The survey was distributed as a barcode directing the participant to the survey link which doesn’t indicate being an active internet user, there was no question about whether participants use or not but the question concerns their usage and behavior toward the internet.
So, what is the theoretical lense, what really can be the aim und discuss clearly what you can say with your methods.
The survey was distributed as a barcode directing the patient to the online survey which doesn’t indicate the utilization details, there was no question if the participant used the internet or not, but a few questions related to internet behavior and the smartphone since the application is smartphone and web-based access.
Reviewer 2 Report
Comments and Suggestions for AuthorsDear Authors,
I have a few points regarding your paper that need to be addressed:
Minor Issues:
- There is no need to include official documents of approval/consent in the appendices. Please upload these as ‘Unpublished Documents’ instead.
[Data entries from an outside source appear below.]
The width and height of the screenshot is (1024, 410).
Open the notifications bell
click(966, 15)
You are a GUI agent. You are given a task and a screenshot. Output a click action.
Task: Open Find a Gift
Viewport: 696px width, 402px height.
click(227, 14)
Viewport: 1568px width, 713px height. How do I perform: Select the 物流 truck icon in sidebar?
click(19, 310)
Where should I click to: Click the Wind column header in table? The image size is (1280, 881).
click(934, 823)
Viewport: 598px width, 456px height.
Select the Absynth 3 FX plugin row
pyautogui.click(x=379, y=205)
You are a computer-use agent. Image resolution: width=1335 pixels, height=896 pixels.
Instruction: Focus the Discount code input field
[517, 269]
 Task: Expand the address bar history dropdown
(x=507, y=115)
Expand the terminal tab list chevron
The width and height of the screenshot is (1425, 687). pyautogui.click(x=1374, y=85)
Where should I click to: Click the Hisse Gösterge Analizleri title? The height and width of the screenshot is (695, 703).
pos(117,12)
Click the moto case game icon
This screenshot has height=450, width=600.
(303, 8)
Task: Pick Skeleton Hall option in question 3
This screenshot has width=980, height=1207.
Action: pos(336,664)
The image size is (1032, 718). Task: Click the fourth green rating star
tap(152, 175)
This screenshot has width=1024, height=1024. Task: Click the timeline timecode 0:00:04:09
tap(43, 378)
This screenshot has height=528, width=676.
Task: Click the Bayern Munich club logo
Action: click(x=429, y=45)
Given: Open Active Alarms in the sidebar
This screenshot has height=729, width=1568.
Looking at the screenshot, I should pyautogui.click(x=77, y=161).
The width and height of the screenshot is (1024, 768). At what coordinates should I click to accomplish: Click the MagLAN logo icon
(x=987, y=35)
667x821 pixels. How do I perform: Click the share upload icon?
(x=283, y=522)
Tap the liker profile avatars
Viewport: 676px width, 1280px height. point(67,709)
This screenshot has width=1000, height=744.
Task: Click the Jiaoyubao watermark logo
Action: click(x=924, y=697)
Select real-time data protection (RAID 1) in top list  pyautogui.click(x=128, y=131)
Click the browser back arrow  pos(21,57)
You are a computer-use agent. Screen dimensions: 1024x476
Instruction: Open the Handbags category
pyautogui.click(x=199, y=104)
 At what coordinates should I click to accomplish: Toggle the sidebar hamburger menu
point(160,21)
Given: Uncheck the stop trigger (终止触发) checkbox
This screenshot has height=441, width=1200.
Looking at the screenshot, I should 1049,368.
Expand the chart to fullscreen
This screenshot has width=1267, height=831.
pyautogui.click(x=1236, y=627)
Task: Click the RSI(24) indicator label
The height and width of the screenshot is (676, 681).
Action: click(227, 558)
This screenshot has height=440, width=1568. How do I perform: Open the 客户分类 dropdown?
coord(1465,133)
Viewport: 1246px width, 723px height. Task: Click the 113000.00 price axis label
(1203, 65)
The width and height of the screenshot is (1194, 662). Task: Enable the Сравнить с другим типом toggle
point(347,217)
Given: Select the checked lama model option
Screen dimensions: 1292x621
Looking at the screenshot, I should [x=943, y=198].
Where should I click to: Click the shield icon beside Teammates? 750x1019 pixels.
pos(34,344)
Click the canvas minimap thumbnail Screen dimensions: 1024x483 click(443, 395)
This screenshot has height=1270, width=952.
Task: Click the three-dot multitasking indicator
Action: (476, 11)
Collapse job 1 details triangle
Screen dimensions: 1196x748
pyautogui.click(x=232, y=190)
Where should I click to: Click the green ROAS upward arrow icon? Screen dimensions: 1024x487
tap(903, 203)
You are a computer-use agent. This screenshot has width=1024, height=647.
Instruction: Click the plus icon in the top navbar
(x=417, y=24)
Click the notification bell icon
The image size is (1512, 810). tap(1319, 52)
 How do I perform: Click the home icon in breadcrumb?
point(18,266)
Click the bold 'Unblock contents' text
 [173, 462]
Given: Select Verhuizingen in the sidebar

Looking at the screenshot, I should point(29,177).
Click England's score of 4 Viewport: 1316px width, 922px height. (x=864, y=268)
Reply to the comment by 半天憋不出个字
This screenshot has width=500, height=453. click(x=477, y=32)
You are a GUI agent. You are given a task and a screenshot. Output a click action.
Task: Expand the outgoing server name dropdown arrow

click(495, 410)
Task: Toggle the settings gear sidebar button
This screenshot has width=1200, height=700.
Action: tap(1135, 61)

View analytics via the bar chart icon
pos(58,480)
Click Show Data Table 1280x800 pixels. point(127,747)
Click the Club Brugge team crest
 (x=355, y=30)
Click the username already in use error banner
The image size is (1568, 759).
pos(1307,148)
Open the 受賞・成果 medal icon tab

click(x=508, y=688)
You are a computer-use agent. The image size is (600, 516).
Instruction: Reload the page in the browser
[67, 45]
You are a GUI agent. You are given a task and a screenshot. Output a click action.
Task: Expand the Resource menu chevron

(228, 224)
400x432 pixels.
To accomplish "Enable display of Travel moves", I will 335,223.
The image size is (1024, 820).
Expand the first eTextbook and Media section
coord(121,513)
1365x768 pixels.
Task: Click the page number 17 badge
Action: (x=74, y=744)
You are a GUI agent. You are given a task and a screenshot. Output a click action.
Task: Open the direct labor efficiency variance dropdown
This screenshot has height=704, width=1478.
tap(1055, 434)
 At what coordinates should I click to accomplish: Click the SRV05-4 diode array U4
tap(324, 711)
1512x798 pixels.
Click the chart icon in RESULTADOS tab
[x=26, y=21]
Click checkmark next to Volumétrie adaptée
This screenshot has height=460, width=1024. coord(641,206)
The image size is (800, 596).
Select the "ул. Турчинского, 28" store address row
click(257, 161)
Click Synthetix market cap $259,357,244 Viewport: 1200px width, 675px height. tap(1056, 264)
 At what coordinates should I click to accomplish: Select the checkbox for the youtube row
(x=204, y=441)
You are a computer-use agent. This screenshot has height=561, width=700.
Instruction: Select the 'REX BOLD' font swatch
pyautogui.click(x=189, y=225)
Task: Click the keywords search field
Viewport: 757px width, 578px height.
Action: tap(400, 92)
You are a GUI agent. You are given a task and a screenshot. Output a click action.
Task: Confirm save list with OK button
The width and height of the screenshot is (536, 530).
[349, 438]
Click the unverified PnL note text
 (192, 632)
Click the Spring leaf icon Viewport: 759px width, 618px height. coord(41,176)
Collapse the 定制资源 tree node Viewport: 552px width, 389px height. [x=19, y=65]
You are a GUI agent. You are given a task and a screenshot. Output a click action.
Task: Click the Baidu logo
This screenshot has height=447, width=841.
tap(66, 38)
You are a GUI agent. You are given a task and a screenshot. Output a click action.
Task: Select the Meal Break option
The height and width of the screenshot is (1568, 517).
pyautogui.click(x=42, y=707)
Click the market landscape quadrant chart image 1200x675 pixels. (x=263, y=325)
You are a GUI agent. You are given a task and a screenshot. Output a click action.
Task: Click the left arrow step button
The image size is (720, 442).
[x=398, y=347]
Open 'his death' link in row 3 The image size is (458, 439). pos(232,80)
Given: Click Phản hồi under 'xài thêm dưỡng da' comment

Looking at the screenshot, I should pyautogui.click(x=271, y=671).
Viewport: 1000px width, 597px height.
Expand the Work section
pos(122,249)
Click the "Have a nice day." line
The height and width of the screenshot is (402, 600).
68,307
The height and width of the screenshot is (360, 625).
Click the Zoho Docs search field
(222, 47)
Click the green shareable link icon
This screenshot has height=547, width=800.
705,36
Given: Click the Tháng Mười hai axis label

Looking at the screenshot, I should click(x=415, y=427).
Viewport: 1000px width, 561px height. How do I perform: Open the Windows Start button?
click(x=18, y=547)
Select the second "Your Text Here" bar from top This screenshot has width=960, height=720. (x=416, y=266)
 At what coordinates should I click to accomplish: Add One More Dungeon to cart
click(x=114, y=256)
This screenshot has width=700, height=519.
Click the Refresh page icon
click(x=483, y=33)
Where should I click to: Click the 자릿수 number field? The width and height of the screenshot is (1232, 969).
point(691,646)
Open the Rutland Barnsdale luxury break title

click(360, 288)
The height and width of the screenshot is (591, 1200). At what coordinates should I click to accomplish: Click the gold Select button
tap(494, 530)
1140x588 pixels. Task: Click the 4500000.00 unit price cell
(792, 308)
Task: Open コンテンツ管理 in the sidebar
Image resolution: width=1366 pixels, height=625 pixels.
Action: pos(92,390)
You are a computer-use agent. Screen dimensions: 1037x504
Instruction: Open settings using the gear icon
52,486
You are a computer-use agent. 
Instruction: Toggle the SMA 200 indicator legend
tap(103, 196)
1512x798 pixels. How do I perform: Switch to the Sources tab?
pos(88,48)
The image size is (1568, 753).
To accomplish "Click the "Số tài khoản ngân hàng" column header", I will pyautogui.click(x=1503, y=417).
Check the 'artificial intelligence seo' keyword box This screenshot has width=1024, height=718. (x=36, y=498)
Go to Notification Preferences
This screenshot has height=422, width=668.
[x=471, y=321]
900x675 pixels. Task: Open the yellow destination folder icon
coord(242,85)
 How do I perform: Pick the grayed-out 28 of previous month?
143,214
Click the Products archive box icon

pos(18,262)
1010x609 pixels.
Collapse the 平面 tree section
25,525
- Several sections are missing, including Section 1.3.3, Author Contributions, and Funding (refer to page 15). Additionally, the Acknowledgment section should omit thank-you statements to family members, as they are not appropriate here.
- Since your study focuses on the feasibility of using an electronic system or application, the tables should exclusively present results relevant to this aspect.
Major Issues:
- Separate the Introduction section from the Literature Review. The Introduction should outline the importance and motivation of the topic, while the Literature Review should detail at least five studies related to the topic, particularly those conducted in Saudi Arabia over the past five years. For reference, consider the following source that discusses the failure of electronic health record systems in Saudi Arabia: "Healthcare Software Design and Implementation—A Project Failure Case,” Journal of Software: Practice and Experience, 50(7), 2020.
- Change the title of the paper to “The Feasibility of Using the Altakhassusi Application…” as per the formal approval. This title more accurately reflects the content of your document. The current version does not clearly define the acceptability and usability of the application, nor does it explain how these aspects are measured.
- In Table 2 (Health Status), if the total number of people with a disease is 128, please clarify the ‘If yes’ rows. Specifically, if the total number of people is 128, how can the number of people with Diabetes be listed as 264?
- Add a paragraph describing the Altakhassusi application (referred to as the patient portal), including its design, technical environment, and other relevant details.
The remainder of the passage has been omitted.